Montag, 15. August 2011

Noctambule II: Lechaivre als Vormund

Dies ist ein Kapitel aus KayGees Noctambule Band Zwei. Für eine Inhaltsübersicht zu bisherigen Inhalten schaut doch bitte hier: Inhaltsübersicht Noctambule II

"Wir wurden überfallen. Von dem einen weiß ich sogar den Namen. Es war George Squire." Madame schürzte kurz die Lippen, denn ihre Zweifel blieben. Lechaivre aber wirkte mehr als verwirrt.
"Überfallen? Mitten in Marseille im eigenen Haus? Und wieso kennt Ihr den Namen?" Miriams Wangen bekamen eine hektische Röte, als sie begriff, dass ihre Geschichte mehr als haarsträubend klang.

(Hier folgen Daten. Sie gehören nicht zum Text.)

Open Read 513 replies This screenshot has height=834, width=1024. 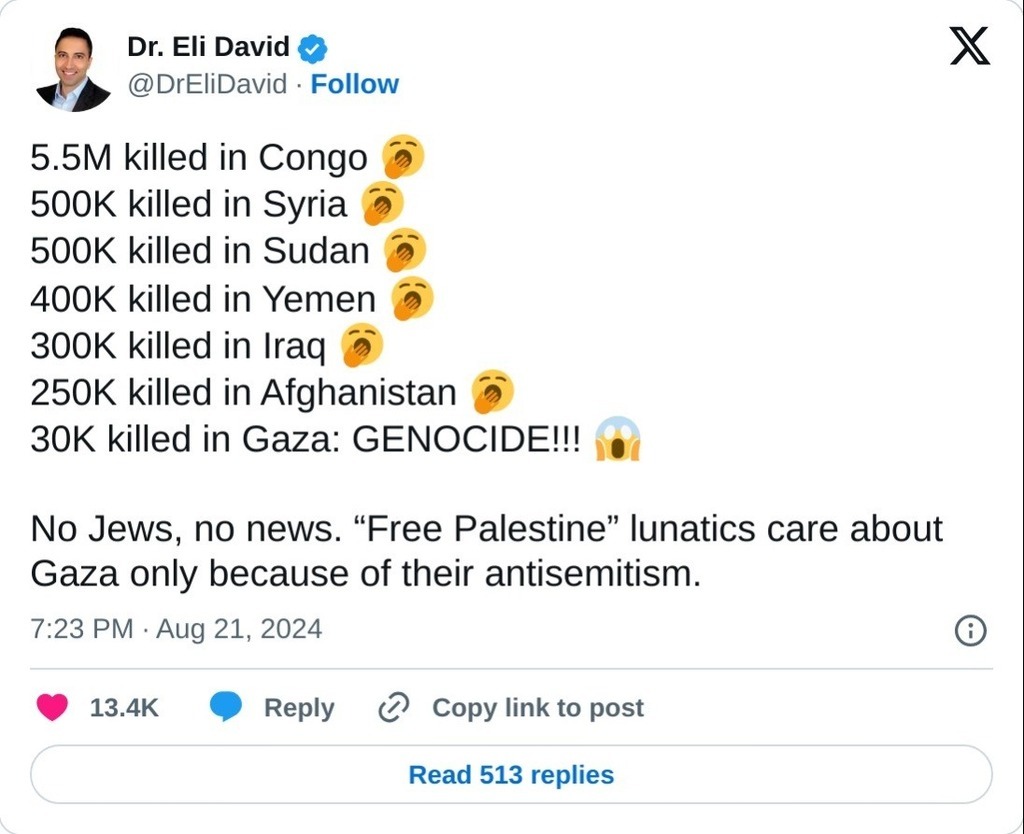click(x=511, y=775)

"Ich weiß, das klingt alles schrecklich wirr. Das war so: die sind einfach durch ein Fenster bei uns eingebrochen. Dann haben sie Maman und mich angegriffen und Armand und sein Freund, die uns besuchen wollten, die haben das gesehen und sind gar nicht erst durch die Türe sondern auch durch das Fenster. Es kam zu einem scheußlichen Kampf und dabei ist der Vorhang in Brand geraten." stammelte Miriam und blickte scheu in Lechaivres Gesicht.

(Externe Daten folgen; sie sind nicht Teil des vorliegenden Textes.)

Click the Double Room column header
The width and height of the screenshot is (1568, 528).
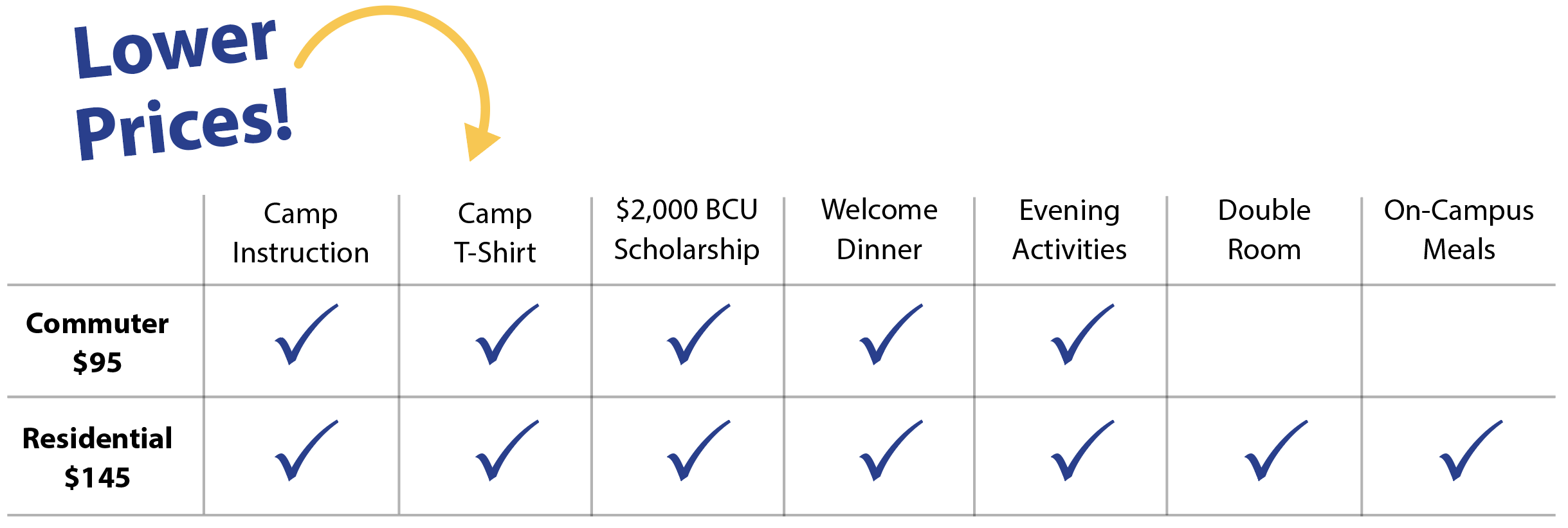tap(1264, 230)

Dieser starrte Miriam nur an und suchte nach einer Antwort. Da ihm keine einfiel, wanderte sein Blick zu Madame, die nun das Wort ergriff.

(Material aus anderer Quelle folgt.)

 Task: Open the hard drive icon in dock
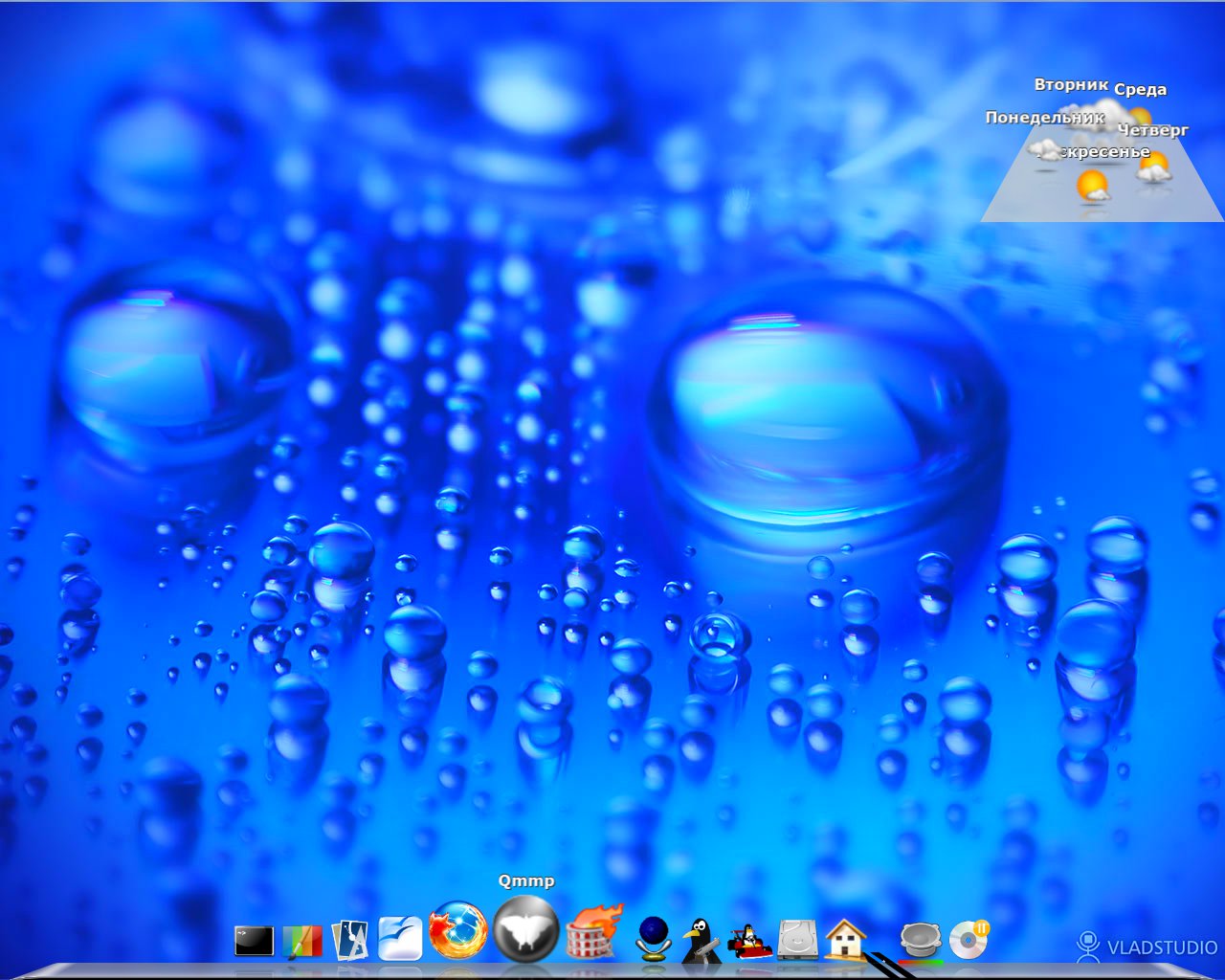[x=797, y=941]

"Ich vertraue Miriams Darstellung sehr wohl, mein Guter. Immerhin sprach das Personal von vier Männern in dem Salon. Und alle bestätigen, dass Miriam und ihre Mutter am Boden lagen." Madames Hinweis weckte Lechaivre aus seiner Starre und er nickte hastig.
"Ich würde nie das Wort der Comtesse in Frage stellen!" versicherte er. "Es ist nur äußerst ungewöhnlich. Extrem ungewöhnlich sogar. Zumal dieser Armand Sartous – von dem reden wir wohl hier? – in ganz Marseille als Verbrecher gesucht wird. Und dass dieser so dreist zu einem Trauerbesuch geht, überrascht mich schon sehr." Jetzt war es an Miriam, energisch zu werden. Mutig schob sie das Kinn vor und sah Lechaivre direkt an.
"Euch mag das überraschen. Aber ICH weiß, dass er unschuldig von Euch verdächtigt wird! Er hat mich gerettet und aus dem brennenden Haus geholt, obwohl er selbst dabei verletzt wurde! Und wenn er gekonnt hätte, dann hätte er auch meine Mutter gerettet! Wäre er derjenige, der all diese Verbrechen begangen hätte, dann hatte das wohl ganz anders ausgesehen, meint Ihr nicht?" Madame schaute interessiert zu und hielt sich wieder zurück. Allerdings schmunzelte sie leicht, als Miriam plötzlich Mut entwickelte und musterte nun neugierig Lechaivre. Dieser ließ nicht lange mit seinem Kontra warten.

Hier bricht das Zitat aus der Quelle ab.